Most recently, Bostic observed Oct. 7 in a roundtable discussion hosted by the Federal Reserve Bank of Minneapolis, Racism and the Economy:
- “It’s important for us to not give up on the legislative and executive branches….”
In addition, the Fed has a clear role to perform, Bostic said:
- “We actually have some knowledge about what’s happening. We have experts and networks of our own that can help local governments and communities move forward. … Certainly the federal government and its contribution is super important in this. But we can’t stand by and wait and hope. There are other things we have to do.”
Bostic has been at the forefront of calling for the central bank to take on a greater role in responding to the growing call for financial equity. Bostic published an essay June 12 that was outlined some positions later supported by Fed Chairman Jerome Powell. Bostic’s piece commanded greater attention in the business media than the years-long efforts by Minneapolis Fed President Neel Kashkari to address systemic financial areas in the district.

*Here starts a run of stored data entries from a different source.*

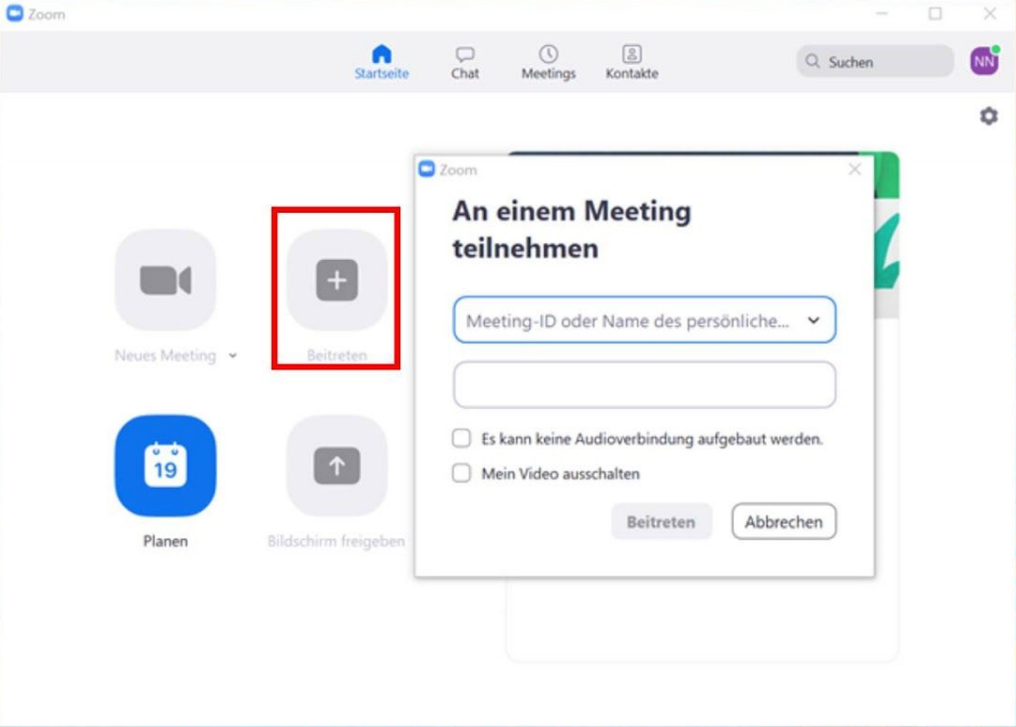Image resolution: width=1016 pixels, height=727 pixels.
Task: Open the Planen calendar icon
Action: coord(165,466)
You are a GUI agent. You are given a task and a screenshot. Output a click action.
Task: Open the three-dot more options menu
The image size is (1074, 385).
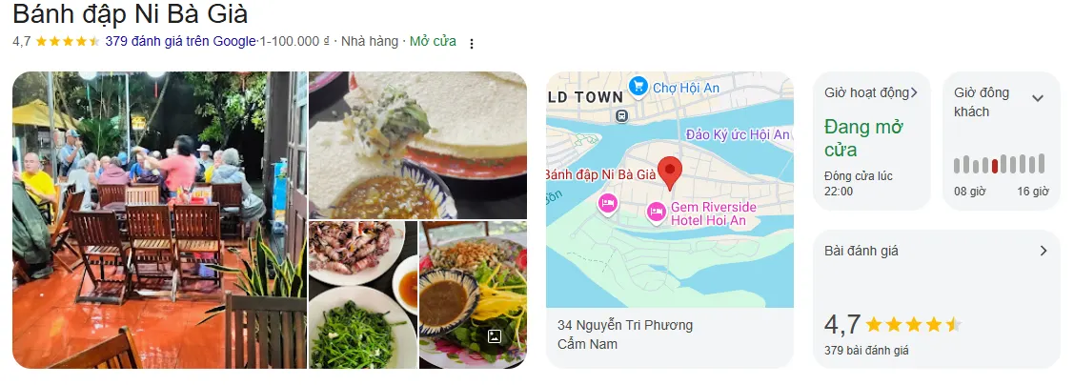tap(471, 43)
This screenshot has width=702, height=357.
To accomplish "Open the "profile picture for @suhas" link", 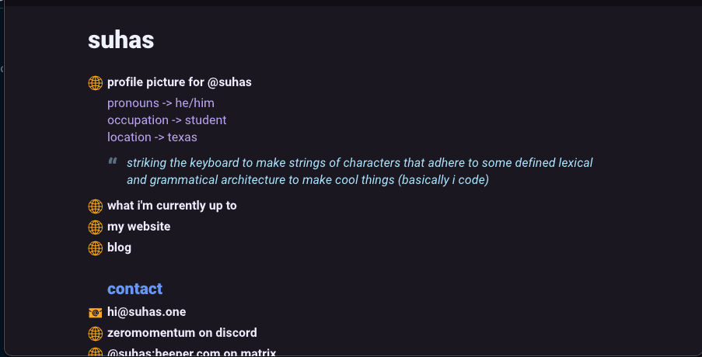I will [x=179, y=82].
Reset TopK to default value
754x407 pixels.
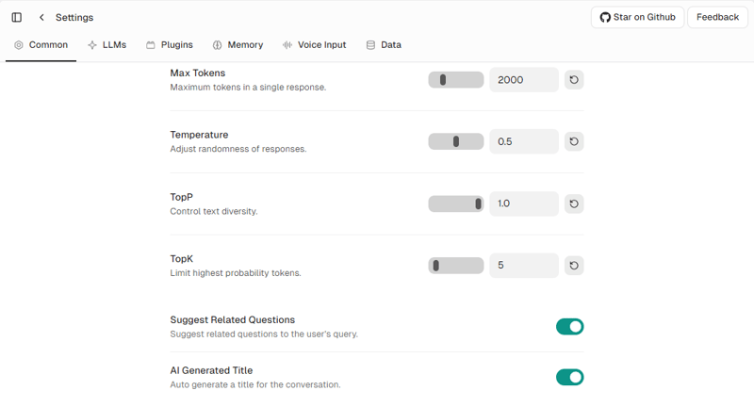574,266
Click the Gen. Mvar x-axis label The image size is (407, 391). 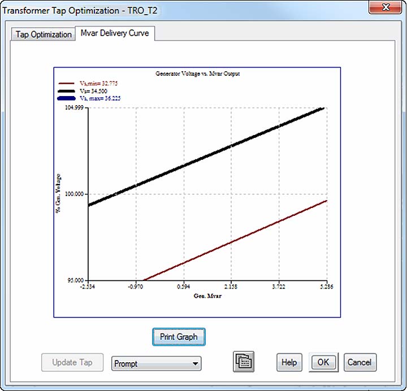click(x=207, y=296)

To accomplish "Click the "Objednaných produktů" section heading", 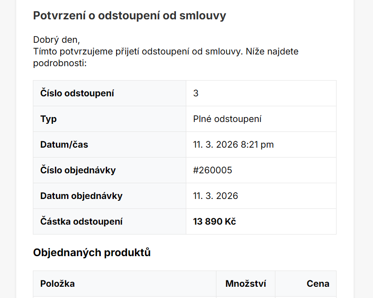I will (x=92, y=253).
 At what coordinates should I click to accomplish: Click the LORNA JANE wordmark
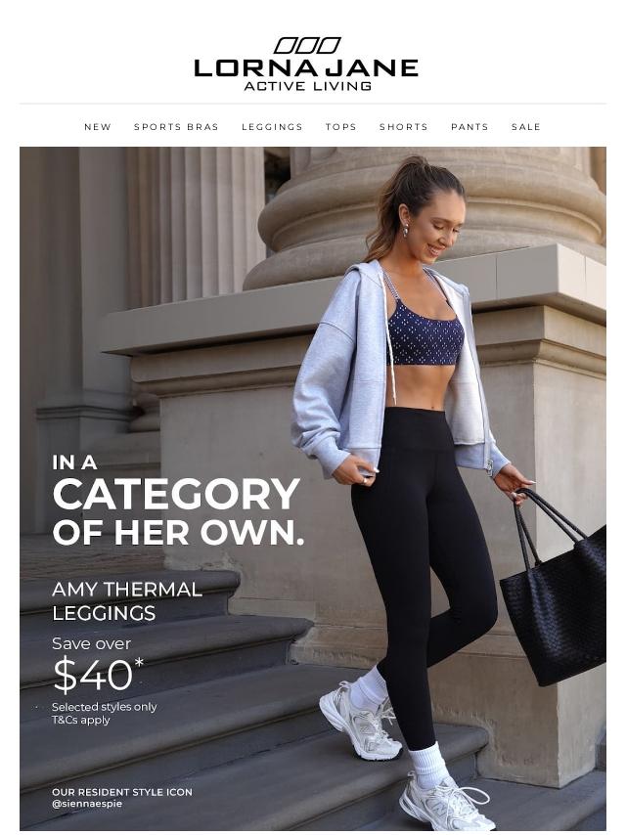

Bostic wrote in the paper, A Moral and Economic Imperative to End Racism:
- “By limiting economic and educational opportunities for a large number of Americans, institutionalized racism constrains this country’s economic potential….
- “This country has both a moral and economic imperative to end these unjust and destructive practices….
The transition from moral imperative to economic imperative observes:
- “A commitment to an inclusive society also means a commitment to an inclusive economy. Such an economy would represent a rebuke of systemic racism and other exclusionary structures. It would represent a true embrace of the principles that all are created equal and should enjoy unburdened life, liberty, and the pursuit of happiness.”
One path toward achieving such an inclusive society is the revision of the Community Reinvestment Act in order to increase equitable access to financial means. As Bostic concluded his thoughts in the email, about pending revisions of the Community Reinvestment Act, he wrote:
- “Importantly, the proposed changes also make the rules clearer, more transparent, and less subjective.”